LESLIE: And then, when it’s time to go to bed, simply hand out. That’s generally what happens.

But no, even I, in my very much lack-of-sleep state of mind, do have a hard time falling asleep. So, you really want to make sure that you’re setting yourself up for a comfortable night of sleep. And believe it or not, that can come down to the type of bedding that you pick.

So, before you go thinking about- “What about thread tally? What fabric? What do I need? ” And some of those are very expensive. We’re going to tell you exactly what each type offers and what their impediments might be.

Now, bamboo sheets. You could be hearing a lot about those. They aren’t just soft. In fact, sometimes parties compare them to cashmere. And they do get softer the longer you to be maintained. But if they’re from China- and most of the bamboo expanses are- there is a chance that they come from an uncertified factory. So, hop-skip bamboo sheets if everything of this uncertainty about where they come from is going to keep you more awake at night. Don’t want that.

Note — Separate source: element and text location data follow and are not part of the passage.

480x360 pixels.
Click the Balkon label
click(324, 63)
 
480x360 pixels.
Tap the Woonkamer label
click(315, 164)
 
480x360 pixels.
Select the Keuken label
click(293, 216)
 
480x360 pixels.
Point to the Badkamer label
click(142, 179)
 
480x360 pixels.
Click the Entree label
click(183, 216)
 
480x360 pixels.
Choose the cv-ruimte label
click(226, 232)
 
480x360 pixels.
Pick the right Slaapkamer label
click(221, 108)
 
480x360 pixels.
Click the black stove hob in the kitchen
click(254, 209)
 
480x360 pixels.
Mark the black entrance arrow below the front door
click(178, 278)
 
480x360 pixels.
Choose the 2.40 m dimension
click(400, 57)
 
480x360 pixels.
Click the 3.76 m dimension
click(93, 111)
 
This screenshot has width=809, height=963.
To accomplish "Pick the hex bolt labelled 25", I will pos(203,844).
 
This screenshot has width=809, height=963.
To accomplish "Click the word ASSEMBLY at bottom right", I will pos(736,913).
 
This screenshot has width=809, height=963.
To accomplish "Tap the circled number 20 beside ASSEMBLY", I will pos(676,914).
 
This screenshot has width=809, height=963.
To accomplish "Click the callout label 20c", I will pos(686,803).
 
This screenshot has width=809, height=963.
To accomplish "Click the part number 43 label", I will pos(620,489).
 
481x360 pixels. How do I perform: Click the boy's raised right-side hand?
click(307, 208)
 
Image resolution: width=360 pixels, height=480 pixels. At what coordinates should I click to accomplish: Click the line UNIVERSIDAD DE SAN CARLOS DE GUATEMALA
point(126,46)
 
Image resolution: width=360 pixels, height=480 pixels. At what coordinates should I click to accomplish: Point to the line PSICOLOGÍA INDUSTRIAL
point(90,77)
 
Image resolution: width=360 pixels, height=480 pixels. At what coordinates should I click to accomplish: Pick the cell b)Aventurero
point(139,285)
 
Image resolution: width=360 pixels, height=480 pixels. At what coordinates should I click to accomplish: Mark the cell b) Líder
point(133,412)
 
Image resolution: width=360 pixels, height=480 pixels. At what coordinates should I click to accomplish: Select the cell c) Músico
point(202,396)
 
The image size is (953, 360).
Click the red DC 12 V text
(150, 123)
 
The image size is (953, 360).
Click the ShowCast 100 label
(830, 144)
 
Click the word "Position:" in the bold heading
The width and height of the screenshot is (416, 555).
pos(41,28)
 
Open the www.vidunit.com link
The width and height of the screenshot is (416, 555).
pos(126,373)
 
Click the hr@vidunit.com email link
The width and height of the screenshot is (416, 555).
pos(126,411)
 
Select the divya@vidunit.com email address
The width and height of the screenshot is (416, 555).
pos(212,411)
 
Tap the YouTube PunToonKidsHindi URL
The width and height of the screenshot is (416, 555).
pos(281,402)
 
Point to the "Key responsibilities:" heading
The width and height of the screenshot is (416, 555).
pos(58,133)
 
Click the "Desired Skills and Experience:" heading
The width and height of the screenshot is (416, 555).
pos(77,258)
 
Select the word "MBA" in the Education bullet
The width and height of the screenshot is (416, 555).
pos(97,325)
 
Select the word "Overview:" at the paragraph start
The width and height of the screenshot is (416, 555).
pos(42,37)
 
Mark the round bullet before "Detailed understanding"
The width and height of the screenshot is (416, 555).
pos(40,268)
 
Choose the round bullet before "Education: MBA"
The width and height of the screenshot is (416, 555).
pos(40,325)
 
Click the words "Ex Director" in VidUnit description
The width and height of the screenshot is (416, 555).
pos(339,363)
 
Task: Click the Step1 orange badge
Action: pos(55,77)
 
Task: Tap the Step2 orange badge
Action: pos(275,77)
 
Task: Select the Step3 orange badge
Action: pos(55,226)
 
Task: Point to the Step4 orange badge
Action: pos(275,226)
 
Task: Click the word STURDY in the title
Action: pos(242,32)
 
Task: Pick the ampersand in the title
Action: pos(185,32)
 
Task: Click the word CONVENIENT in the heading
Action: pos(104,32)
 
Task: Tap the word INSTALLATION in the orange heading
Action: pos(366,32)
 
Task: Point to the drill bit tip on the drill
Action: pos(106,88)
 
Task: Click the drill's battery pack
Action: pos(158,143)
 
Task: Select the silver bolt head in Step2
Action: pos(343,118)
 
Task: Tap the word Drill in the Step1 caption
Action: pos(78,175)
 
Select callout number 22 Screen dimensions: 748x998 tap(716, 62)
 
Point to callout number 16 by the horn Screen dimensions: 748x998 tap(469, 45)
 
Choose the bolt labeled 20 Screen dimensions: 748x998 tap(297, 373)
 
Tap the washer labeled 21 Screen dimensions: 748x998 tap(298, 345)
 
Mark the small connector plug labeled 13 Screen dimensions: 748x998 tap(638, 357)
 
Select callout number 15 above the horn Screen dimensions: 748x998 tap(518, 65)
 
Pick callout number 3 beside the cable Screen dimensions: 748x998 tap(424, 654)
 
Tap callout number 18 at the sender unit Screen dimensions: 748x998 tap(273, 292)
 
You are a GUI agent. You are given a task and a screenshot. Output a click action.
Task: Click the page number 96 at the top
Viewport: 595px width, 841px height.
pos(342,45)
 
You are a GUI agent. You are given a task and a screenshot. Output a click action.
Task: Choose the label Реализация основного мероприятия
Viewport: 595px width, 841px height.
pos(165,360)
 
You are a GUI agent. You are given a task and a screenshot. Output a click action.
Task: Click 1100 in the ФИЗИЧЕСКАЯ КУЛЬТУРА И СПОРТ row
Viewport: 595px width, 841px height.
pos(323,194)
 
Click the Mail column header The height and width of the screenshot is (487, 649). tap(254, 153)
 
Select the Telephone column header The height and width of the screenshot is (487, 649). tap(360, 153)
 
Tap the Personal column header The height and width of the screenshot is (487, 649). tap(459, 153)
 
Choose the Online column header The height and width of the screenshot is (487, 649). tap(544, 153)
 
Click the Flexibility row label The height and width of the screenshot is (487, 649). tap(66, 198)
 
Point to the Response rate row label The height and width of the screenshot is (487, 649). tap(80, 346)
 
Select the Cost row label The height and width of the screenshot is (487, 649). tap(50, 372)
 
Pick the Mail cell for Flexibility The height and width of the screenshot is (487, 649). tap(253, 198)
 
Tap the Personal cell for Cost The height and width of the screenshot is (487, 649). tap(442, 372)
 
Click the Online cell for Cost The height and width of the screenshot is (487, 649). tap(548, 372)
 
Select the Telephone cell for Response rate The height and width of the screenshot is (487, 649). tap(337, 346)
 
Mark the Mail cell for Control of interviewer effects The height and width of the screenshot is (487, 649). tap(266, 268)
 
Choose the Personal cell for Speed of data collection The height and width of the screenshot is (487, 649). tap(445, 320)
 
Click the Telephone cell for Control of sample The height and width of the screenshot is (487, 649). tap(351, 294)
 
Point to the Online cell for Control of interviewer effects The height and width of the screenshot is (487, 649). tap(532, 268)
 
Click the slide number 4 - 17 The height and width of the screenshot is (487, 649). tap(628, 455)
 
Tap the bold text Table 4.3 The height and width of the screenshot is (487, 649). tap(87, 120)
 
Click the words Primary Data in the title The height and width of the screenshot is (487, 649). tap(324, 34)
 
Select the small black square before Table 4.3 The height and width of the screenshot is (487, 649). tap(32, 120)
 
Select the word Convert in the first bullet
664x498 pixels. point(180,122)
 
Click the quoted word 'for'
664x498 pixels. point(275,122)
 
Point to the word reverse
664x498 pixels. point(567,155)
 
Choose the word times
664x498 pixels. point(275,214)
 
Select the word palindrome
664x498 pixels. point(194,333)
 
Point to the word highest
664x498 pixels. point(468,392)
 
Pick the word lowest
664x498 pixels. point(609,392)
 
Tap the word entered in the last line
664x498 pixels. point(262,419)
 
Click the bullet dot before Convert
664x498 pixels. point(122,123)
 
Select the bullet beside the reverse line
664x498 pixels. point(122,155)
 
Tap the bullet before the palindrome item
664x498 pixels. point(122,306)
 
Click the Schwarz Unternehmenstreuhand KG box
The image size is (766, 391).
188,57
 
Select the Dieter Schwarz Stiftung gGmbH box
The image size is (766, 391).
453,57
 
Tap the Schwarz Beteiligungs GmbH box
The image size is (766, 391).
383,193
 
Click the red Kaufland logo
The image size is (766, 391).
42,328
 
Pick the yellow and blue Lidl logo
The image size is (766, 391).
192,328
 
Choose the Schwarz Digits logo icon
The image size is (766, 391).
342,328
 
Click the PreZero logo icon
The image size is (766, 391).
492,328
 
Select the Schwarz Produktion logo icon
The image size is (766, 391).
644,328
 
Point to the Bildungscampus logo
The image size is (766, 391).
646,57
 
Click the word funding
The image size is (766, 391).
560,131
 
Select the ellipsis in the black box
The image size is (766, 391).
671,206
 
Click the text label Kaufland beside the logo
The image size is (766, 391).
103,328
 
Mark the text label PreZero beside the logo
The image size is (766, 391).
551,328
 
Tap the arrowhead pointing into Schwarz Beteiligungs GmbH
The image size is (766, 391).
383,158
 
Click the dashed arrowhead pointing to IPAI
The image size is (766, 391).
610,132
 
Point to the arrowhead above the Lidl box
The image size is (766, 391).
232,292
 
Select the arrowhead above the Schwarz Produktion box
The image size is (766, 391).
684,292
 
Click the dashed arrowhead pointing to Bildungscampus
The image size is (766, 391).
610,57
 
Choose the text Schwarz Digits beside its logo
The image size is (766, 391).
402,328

The other alternative is organic Egyptian cotton. These are very sought after and with good reason: they’re soft, they’re durable, they’re breathable. They’re good for anybody who gets warm in the middle of the night. But if you love the spate of a snappy bunked, you’ve got to pass on Egyptian cotton. It’s going to wrinkle very easily and it’s ever going to oblige your bed watch a little bit unkempt. So, if that irritations you and you don’t feel like ironing the upper segment of your fold-down sheet and your pillowcases, hop-skip those even though they are wonderful.

And as indulgence expanses travel, cultivated-silk expanses are the ultimate in softness. But even if you can afford to splurge on this expensive bedding, the long-term expenses might be more than you’ve bargained for. Silk membranes are easily damaged by jagged toenails or fingernails or even just rough skin on your ends or your elbows. And sometimes, if your hands are certainly baked, you can feel your skin on your fingertips sort of dragging along the silk, which I find super annoying. And don’t forget about your washer and dryer. You can’t use them, guys. You’ve got to hand-wash them or dry-clean them. And then these sheets need to be air-dried.

So, weigh the pros and cons. Find a behavior to get a good night’s sleep. I promise you it’s disconnecting from your electronic machines. Have a cup of tea and be established in for a good night’s sleep.

TOM: This is The Money Pit Home Improvement Show. Thank you so much better for spend these sections of your period with us. Coming up on the next escapade of The Money Pit, we’re going to talk about older homes and specifically the walls, which are usually plaster. If you’ve got an age-old house and you’ve came plaster walls, you probably have a bunch of fractures in those walls, which is pretty common after decade upon decade of sink. But it turns out there’s truly a pretty easy way to restore those fractures and it doesn’t require weeping the wall down in the process. We’re going to cover that, on the very next edition of The Money Pit.

I’m Tom Kraeutler.

LESLIE: And I’m Leslie Segrete.

TOM: Remember, you can do it yourself …

LESLIE: But you don’t have to do it alone.

( Copyright 2020 Squeaky Door Creation, Inc. No component of this transcript or audio folder may be reproduced in any format without the express written authorization of Squeaky Door Make, Inc .)

The post Episode # 1971: Easy Furniture Sterilizes | Bathtub Refinish or Replace | Best Bed Sheets for Comfort and Cost performed first on The Money Pit.